» Tekstfragment

____

Hoofdtekst
De zaterdagavond in het stamkaffé bij de barbier achter de kerk met het kerkhof er rond, gesproken van spoken en dode mensen, de smid 120 kilo van niemand geen vrees, zelfs van de tapkast niet. Twee maten van hem op het kerkhof met een laag muurtje als omheining, de onderste op handen en voeten met een wit laken over hem, de andere op zijn rug gezeten met zijn armen en handen omhoog en ook bedekt met een wit laken, de van niemand bang zijnde in aantocht al vloekende en godlasterend, eensklaps de lakens komen boven het muurtje en met een grafstem: laat de dode in vrede rusten, de vrouw van de smid de zondagvoormiddag niet aan de tapkast maar aan de waskuip om zijn linnen en broek rein te krijgen.

____

» Aangeleverde gegevens
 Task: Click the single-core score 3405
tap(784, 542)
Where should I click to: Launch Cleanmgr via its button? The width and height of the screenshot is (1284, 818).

____

» Opdracht
Pak de tekst over de smid op het kerkhof weer op en schrijf verder na de laatste zin. De gegevens zijn afzonderlijk materiaal en horen niet bij de tekst over de smid op het kerkhof.

» Antwoord
Beschrijving
Op een zaterdagavond werd er in een café in de buurt van het kerkhof gesproken over dode mensen en spoken. De smid was een struise man die nergens bang voor was. Twee vrienden van de smid trokken naar het kerkhof en gooiden een laken over zich heen. De ene ging op handen en voeten zitten en de andere kroop op diens rug. Toen de smid vloekend voorbij het kerkhof kwam, richtte het spook zich op met de woorden: "Laat de doden in vrede rusten". Op zondagochtend stond de vrouw van de smid niet aan de tapkraan, maar aan de waskuip om de broek van haar echtgenoot weer proper te krijgen.
Bron
L. D'haeze, Leuven, 1975
Commentaar
1.4 Luchtgeesten
oost-vlaams (zuiden)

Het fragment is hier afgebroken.